Short exercise A: Rewrite the passage on Wheeler and Wilson sewing machine advertising between "Nathaniel Wheeler and" and "Almanac of 1866.", inclusive, changing "Industrial geniuses" to "Inventive pioneers".

Passage provided:
┏━━

But What About Women Paying the Rent?

Down to brass tacks in 1863 (or any year, frankly) - what does buying this sewing machine have to do with improving my self image, and my very worth? Wheeler and Wilson assured their readers that "instead of injuring the trade of seamstresses," the sewing machine "has proved to her a blessing."
A rent collector tells us that he never fears to trust a woman who owns one of these machines.
The single gal just discovered a whole new reason to want a Wheeler and Wilson. She could get a little trust and respect from the landlord!

Nathaniel Wheeler and Allen B. Wilson: Industrial geniuses.

1866 - Ladies Almanac

Now we really get into Wheeler and Wilson's "social networking." Even more clever than the guise of a sewing machine history booklet, we have the Ladies Almanac of 1866.

Again we have the practical information which tells the ladies, of course you want greater efficiency and economy in your life, and Wheeler and Wilson delivers these! For example, there is the article titled "Economy of Sewing Machines," which lists multiple garments with time required for hand stitching versus by machine. It's practical to make a "plain apron" in nine minutes as opposed to an hour and a half.

But notice the material intended to tug the reader's emotions. Top, dead-center, "Fools purchase the same experience more than once." If hand-sewing is the foolish experience, perhaps, we're reminded that it is indeed purchased... with our money (materials exclusive to hand stitching), time, and effort, in fact. At the bottom of the page we have the Shakespeare quote, "A heart unspotted is not easily daunted." A likely interpretation by a lady of the times would be that her unnoticed desires need not go ignored indefinitely, and of course there is a romantic slant to the quote. Of course she wants a sewing machine, and she'll gather the resolve to make her wishes known to her husband or father. Again, this is the ladies almanac, and a lady's behavior was paramount - she made her demands carefully. Further, such a booklet would find its way into the hands of women who wanted very much to be considered ladies by society.

Most cunning in the almanac are the fictitious journal entries by Mrs. Bright and Mrs. Blank that span the entire publication. The mere names are painfully loaded.  Entries from each of the ladies' "private" journals are published, and they read like confessionals and gossip. While the "bright" Mrs. Bright naturally owns a Wheeler and Wilson sewing machine, she observes the dull-mindedness of "Mrs. Blank:"

┗━━

Data for this exercise:
┏━━

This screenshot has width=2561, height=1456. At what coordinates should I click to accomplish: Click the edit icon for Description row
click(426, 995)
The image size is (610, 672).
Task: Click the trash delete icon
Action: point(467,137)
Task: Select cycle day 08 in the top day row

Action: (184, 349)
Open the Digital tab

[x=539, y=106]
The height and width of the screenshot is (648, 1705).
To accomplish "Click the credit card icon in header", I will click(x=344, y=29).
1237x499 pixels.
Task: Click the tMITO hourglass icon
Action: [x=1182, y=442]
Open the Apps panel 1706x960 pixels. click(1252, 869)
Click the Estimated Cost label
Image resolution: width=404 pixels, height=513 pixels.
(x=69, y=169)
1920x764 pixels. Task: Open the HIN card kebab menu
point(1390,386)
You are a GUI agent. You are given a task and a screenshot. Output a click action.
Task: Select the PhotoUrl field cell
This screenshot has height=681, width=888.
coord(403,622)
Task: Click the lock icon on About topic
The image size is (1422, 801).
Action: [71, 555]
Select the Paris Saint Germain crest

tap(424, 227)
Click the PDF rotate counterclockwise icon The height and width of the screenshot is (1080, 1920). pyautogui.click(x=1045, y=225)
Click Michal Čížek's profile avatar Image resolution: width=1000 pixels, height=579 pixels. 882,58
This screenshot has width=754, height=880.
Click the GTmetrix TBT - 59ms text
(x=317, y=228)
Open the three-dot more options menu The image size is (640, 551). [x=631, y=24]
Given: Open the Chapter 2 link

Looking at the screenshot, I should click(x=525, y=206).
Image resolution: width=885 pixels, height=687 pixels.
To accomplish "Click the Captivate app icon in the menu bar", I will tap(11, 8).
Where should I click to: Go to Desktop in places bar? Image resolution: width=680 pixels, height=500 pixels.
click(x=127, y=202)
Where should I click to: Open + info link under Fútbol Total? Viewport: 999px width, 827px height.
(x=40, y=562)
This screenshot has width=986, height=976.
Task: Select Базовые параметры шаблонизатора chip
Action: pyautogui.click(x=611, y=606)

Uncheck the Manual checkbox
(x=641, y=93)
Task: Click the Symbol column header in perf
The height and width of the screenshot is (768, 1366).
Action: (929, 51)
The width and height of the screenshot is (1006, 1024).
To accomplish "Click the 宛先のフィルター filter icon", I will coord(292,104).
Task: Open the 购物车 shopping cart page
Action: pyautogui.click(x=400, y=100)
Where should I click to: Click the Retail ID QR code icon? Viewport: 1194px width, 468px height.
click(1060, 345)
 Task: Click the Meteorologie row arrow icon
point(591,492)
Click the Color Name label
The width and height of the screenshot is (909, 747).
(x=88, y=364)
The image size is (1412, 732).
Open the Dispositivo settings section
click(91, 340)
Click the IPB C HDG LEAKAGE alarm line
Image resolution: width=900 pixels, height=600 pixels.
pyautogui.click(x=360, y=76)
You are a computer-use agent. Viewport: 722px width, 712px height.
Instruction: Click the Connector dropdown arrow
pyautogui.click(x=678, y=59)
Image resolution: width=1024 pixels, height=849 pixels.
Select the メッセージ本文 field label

┗━━

Short exercise B: Reproduce the records word for word from the line containing "The width and height of the screenshot is (1006, 1024)." through the last line of the records, including both of those lines.

Written response A:
Nathaniel Wheeler and Allen B. Wilson: Inventive pioneers.

1866 - Ladies Almanac

Now we really get into Wheeler and Wilson's "social networking." Even more clever than the guise of a sewing machine history booklet, we have the Ladies Almanac of 1866.

Written response B:
The width and height of the screenshot is (1006, 1024).
To accomplish "Click the 宛先のフィルター filter icon", I will coord(292,104).
Task: Open the 购物车 shopping cart page
Action: pyautogui.click(x=400, y=100)
Where should I click to: Click the Retail ID QR code icon? Viewport: 1194px width, 468px height.
click(1060, 345)
 Task: Click the Meteorologie row arrow icon
point(591,492)
Click the Color Name label
The width and height of the screenshot is (909, 747).
(x=88, y=364)
The image size is (1412, 732).
Open the Dispositivo settings section
click(91, 340)
Click the IPB C HDG LEAKAGE alarm line
Image resolution: width=900 pixels, height=600 pixels.
pyautogui.click(x=360, y=76)
You are a computer-use agent. Viewport: 722px width, 712px height.
Instruction: Click the Connector dropdown arrow
pyautogui.click(x=678, y=59)
Image resolution: width=1024 pixels, height=849 pixels.
Select the メッセージ本文 field label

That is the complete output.